### Exercise:
There is a line containing "The image size is (903, 472)." in the records below. Repeat it and every line after it, exactly, through the final line, but no pictures.

### Items from a data source:
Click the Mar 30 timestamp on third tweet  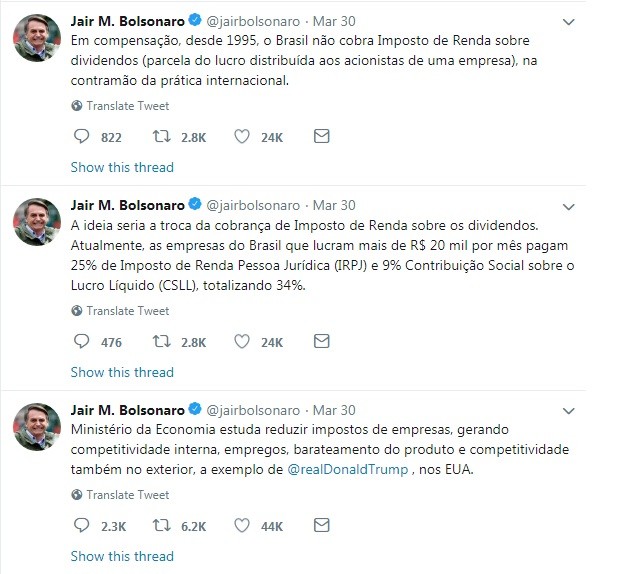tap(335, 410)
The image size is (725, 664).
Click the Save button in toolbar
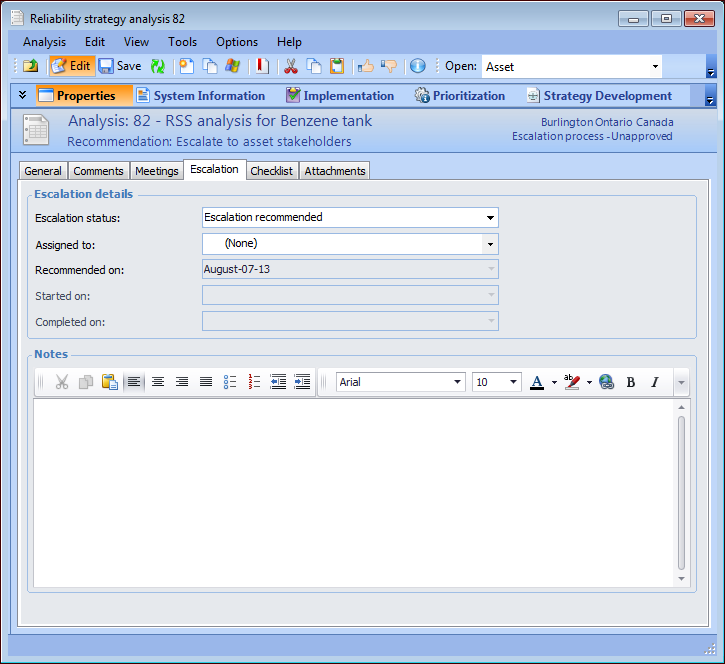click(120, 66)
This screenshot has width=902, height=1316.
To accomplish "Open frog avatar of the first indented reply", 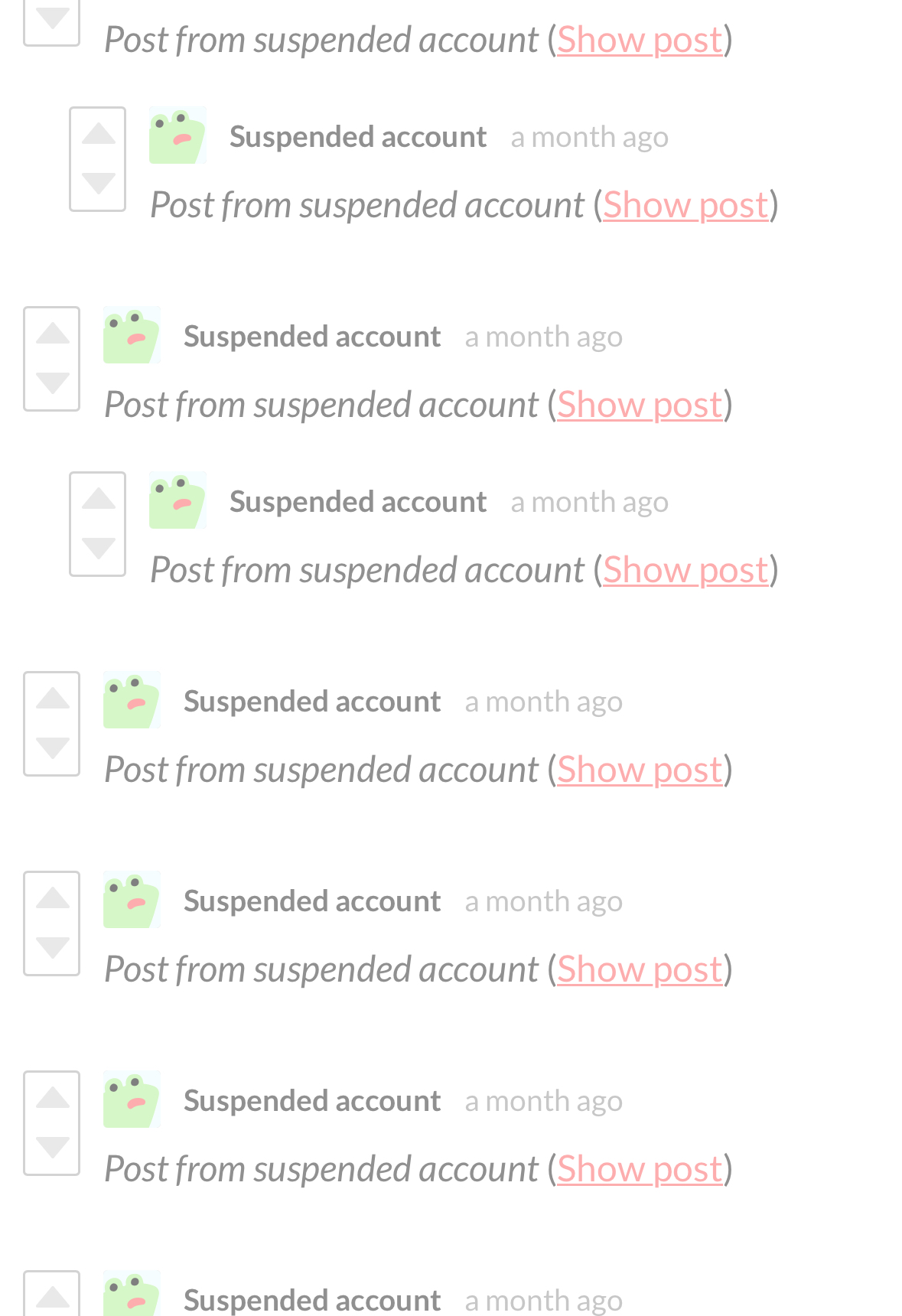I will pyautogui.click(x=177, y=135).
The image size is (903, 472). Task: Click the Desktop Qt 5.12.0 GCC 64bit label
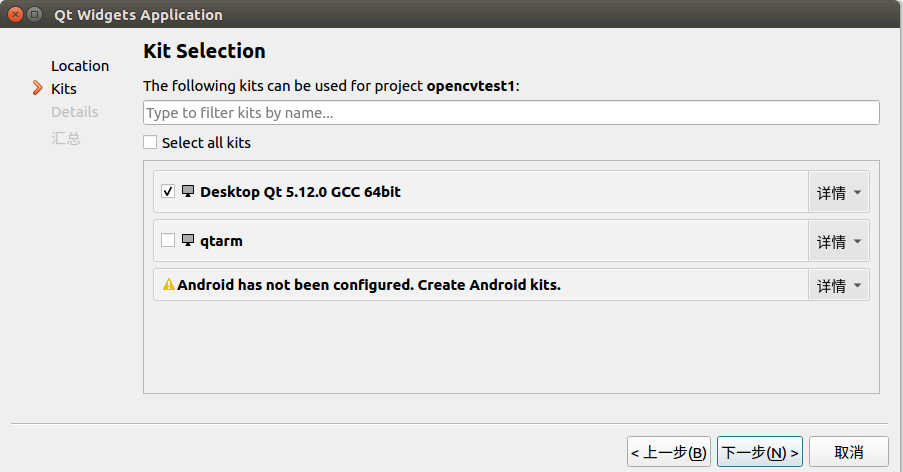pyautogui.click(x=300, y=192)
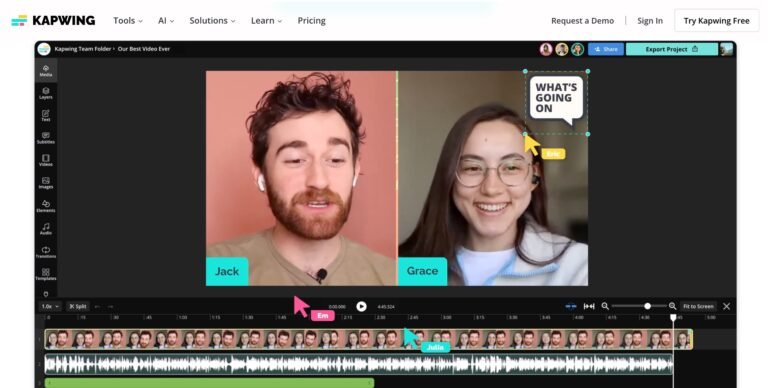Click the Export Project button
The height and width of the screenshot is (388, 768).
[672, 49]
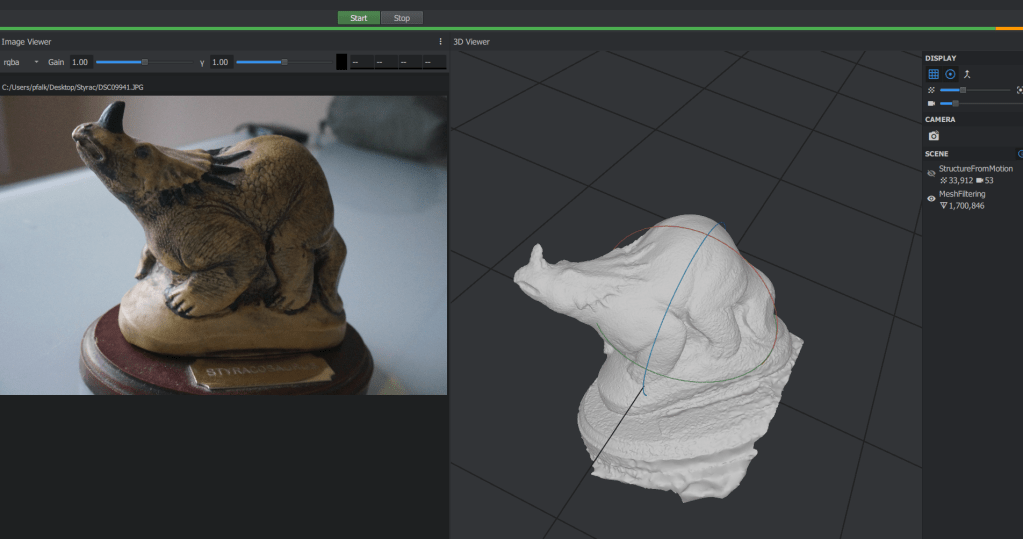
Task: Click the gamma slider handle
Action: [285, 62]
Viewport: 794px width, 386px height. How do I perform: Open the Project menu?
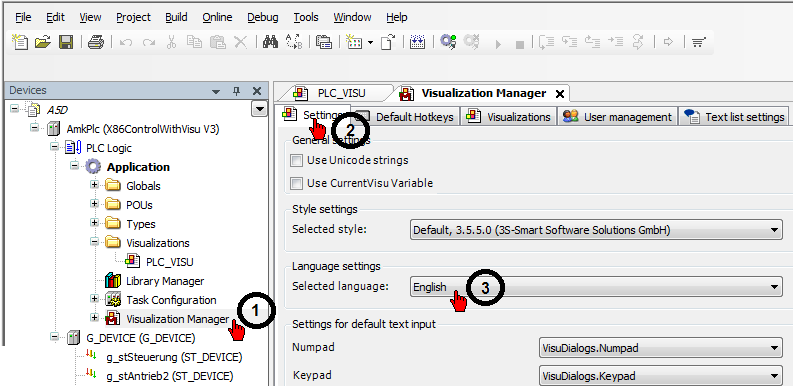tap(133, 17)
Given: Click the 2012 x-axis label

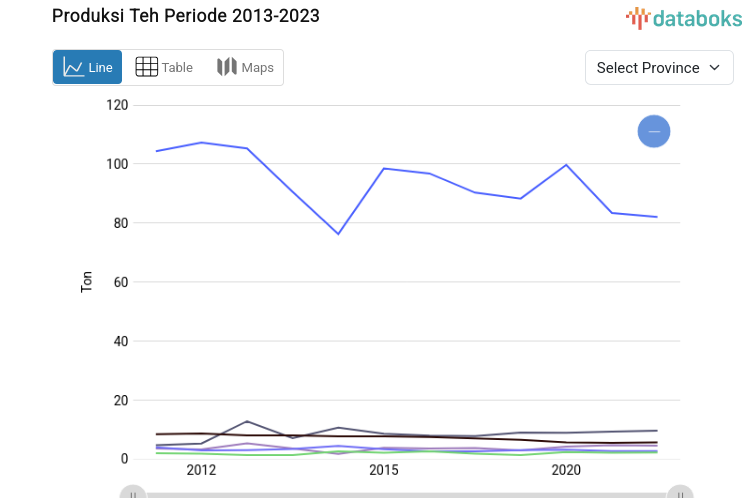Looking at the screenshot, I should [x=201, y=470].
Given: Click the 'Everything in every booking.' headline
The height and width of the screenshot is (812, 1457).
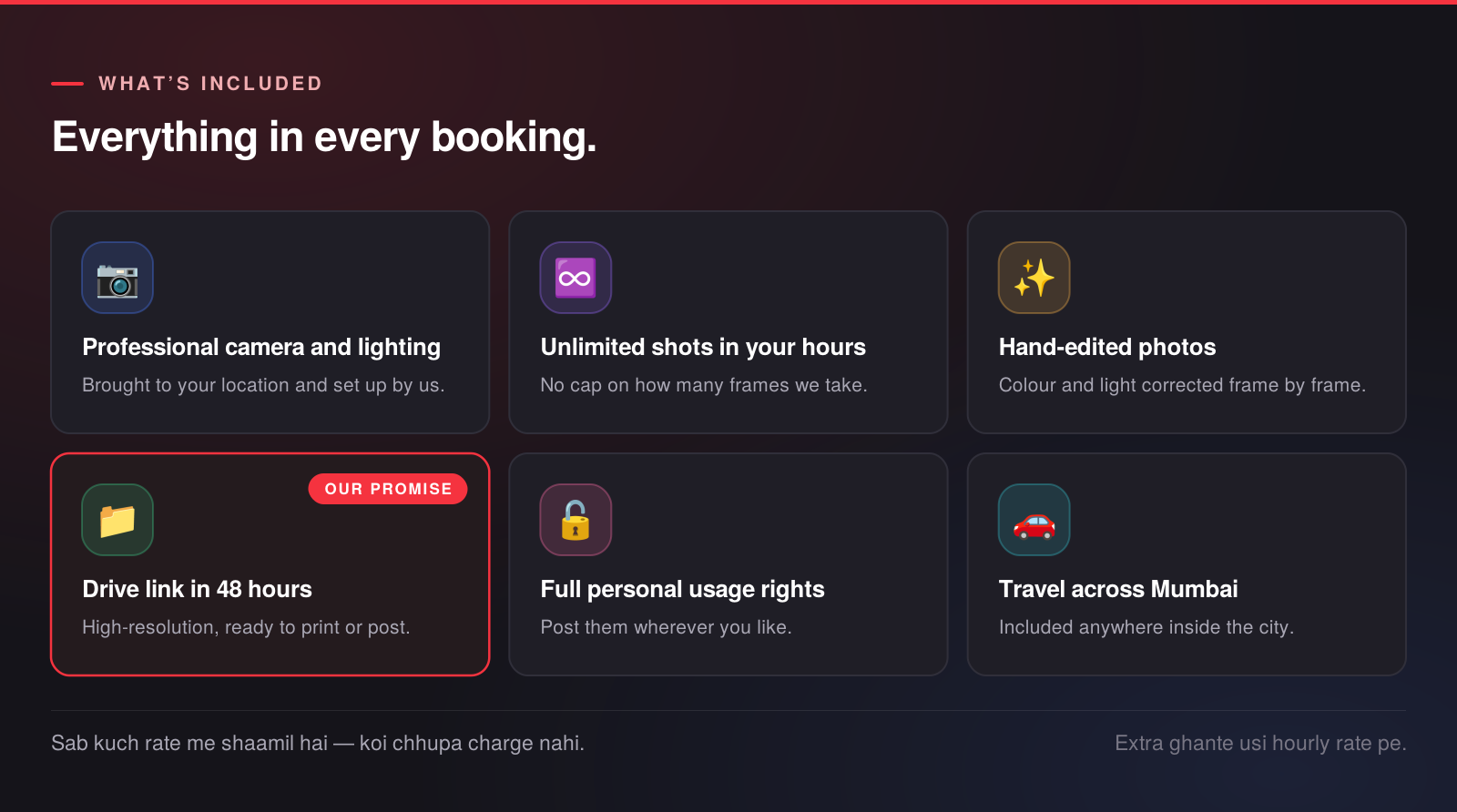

### Reply:
The image size is (903, 472). Task: Click the Desktop Qt 5.12.0 GCC 64bit label
pyautogui.click(x=300, y=192)
Click the Export Project button
The height and width of the screenshot is (388, 768).
[672, 49]
Task: Click the gamma slider handle
Action: [285, 62]
Viewport: 794px width, 386px height. How do I perform: Open the Project menu?
tap(133, 17)
Given: Click the 2012 x-axis label

Looking at the screenshot, I should [x=201, y=470].
Given: Click the 'Everything in every booking.' headline
The height and width of the screenshot is (812, 1457).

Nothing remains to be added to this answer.